The following activities are great way to provide input in an engaging manner, using your students as the context. They work well for the first day back after a break but can be used at any time. They are very easy to prepare and create a time in which the students say little, and the teacher provides a lot of repetitions and input without losing the interest of the class.
True or False
- Project a list of statements about different students from class. The statements can be about anything – last weekend, yesterday, a focus on an emphasized structure (present perfect, preterite, imperfect, future).
- Carlos has never seen Titanic.
- Alicia ate pasta last weekend.
- Benito has a girlfriend.
- Manolo lied to his parents yesterday.
- Maritza has read every Harry Potter book
- Natalia has been on television.
- Marcos and Olivia spent time together yesterday.

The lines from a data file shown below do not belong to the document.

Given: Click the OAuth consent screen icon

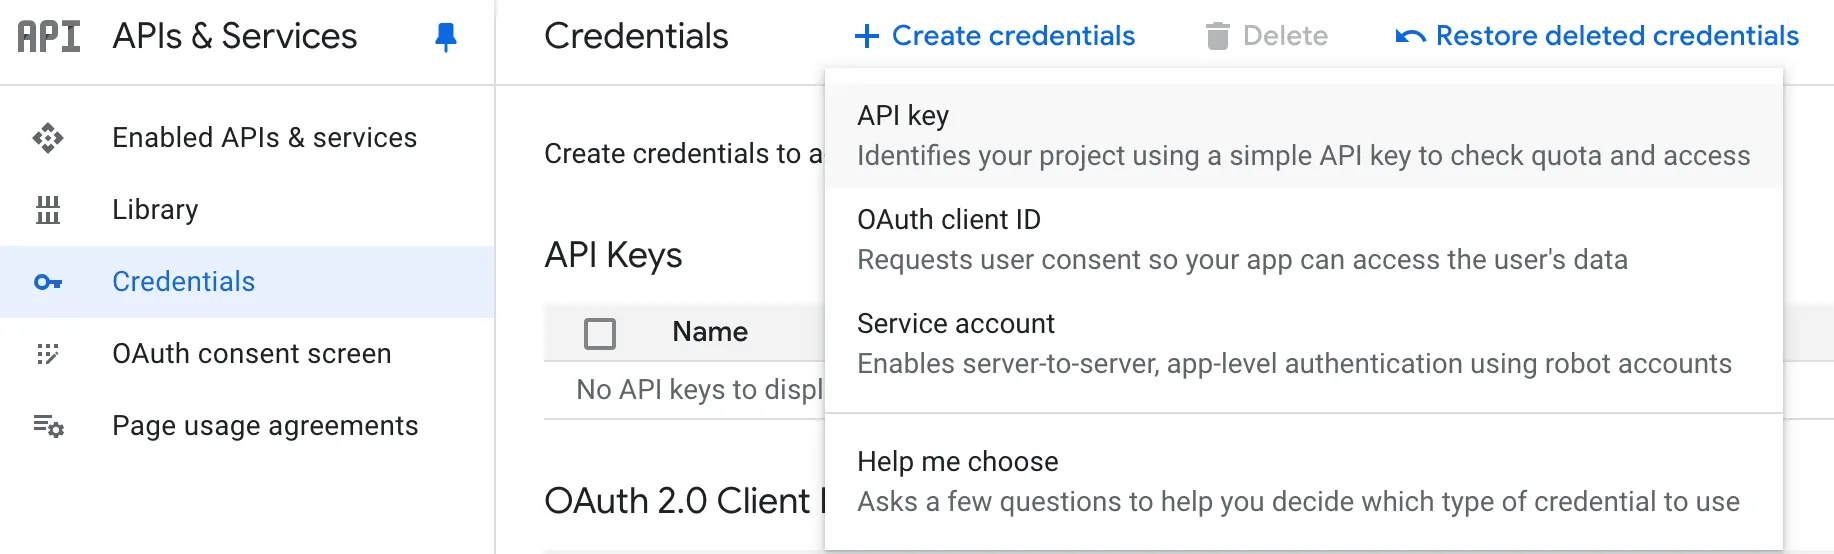Looking at the screenshot, I should [48, 354].
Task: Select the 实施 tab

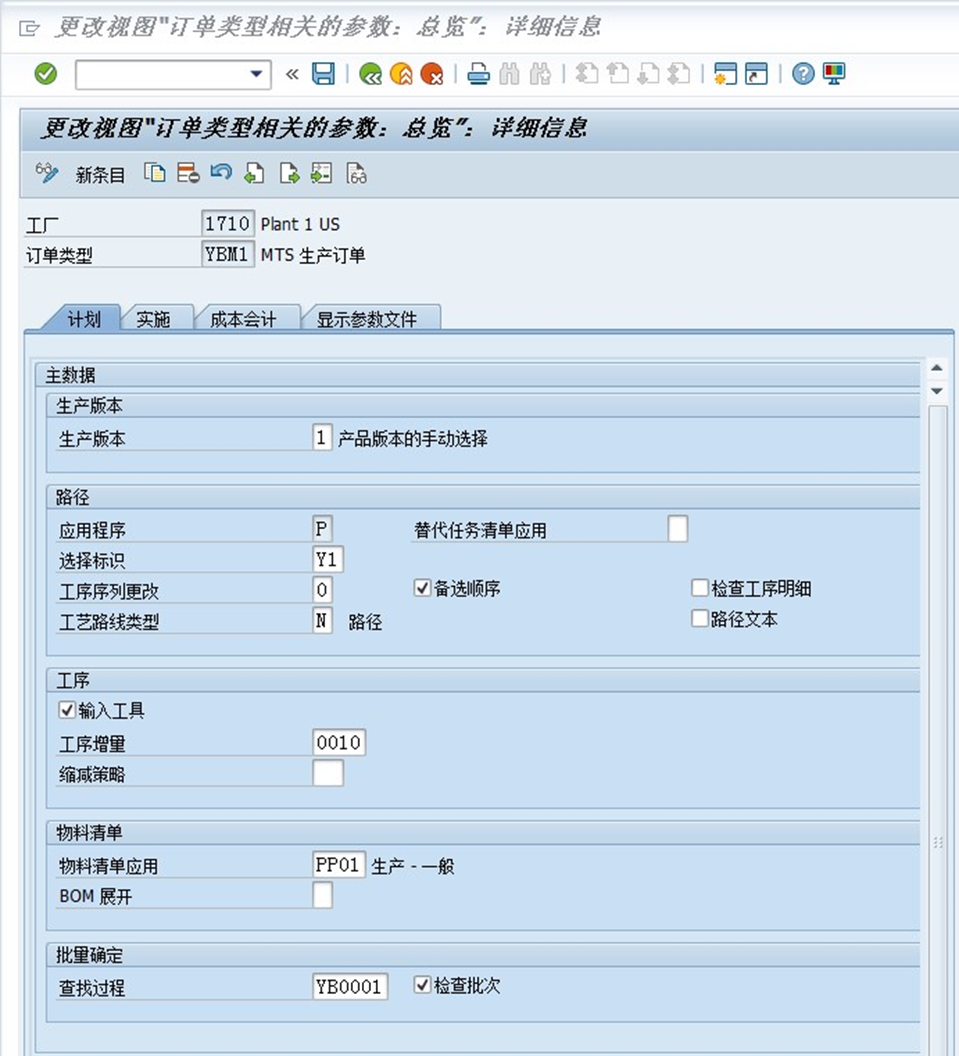Action: click(155, 316)
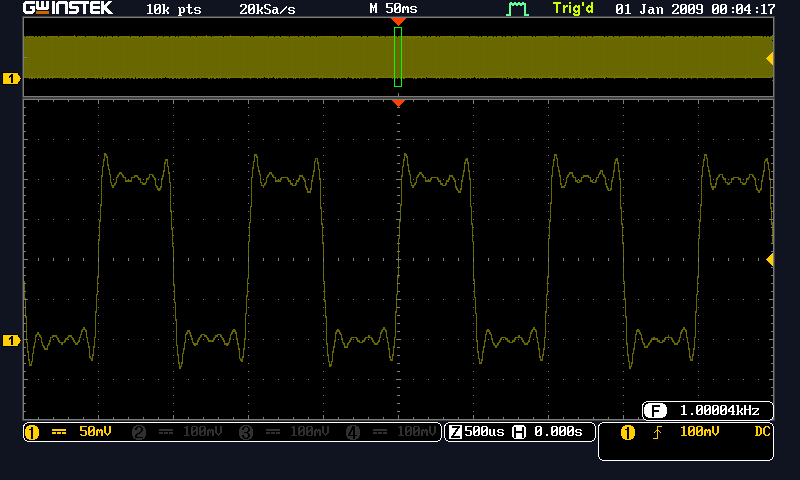800x480 pixels.
Task: Click the channel 1 ground marker in overview
Action: tap(12, 78)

- Using a small scrap paper, students take a minute to quietly read the phrases and write “true” or “false” for each. They are not permitted to ask the students mentioned. They base their responses on how well they know their classmates and simply guessing.
- Review each statement with the class. Students keep track of how many they get correct. Use each statement as a way to circle and ask several questions.
- Class, has Carlos seen Titanic?
- Carlos, have you seen Titanic?
- It’s true. Carlos has not seen Titanic.
- Who has seen Titanic?
- Ricardo, how many times have you seen Titanic?
- Ricardo has seen Titanic 4 times. Who has seen it more?
- Have I seen Titanic?
- That’s right. I have seen Titanic but I have only seen it once.
- (Notice that students only need to respond with “yes”, “no”, raising hands and saying numbers.)
- After reviewing all statements and discussing, award a prize to the students with most correct.
- Project a list of questions about how many students in class have done something or did something during the weekend, yesterday etc.
- How many students went to the movies during break?
- How many students cooked something?
- How many students lied to their parents?
- How many students said a bad word yesterday?
- How many students have never been to Bob Evan’s?
- How many students said, “I love you” to a mother or father this morning?
- How many students have said, “I love you” to a boyfriend/girlfriend?
- Using a small paper, students write their guesses for how many in class did/have done each action mentioned. The teacher should participate also.
- Review and discuss each statement as in the true/false activity. It is possible to get several repetitions on each statement.
- How many went to the movies during break? (Students raise hands)
- 17 students went to the movies.
- What movie did you see, Miguel?
- Was it good or bad? . . . etc.
- For each statement, students write the difference between their responses and the actual number. At the end, the student with the least total difference between guesses and actual numbers is the winner. If that system is too much math, you can simply award a point to the closest on each statement.
- Another option is to make the statements based on opinions or beliefs.
- How many believe that art class is more important than history class?
- How many believe parents should control what their children watch on TV?
- How many believe that the drinking age should be lower than 21?
There are several ways to adapt these activities, but this should be enough to get you going. The keys to success are that the the questions/statements be interesting, that the teacher do most of the talking and that each statement lead to much circling and questioning. I love these activities and use them often.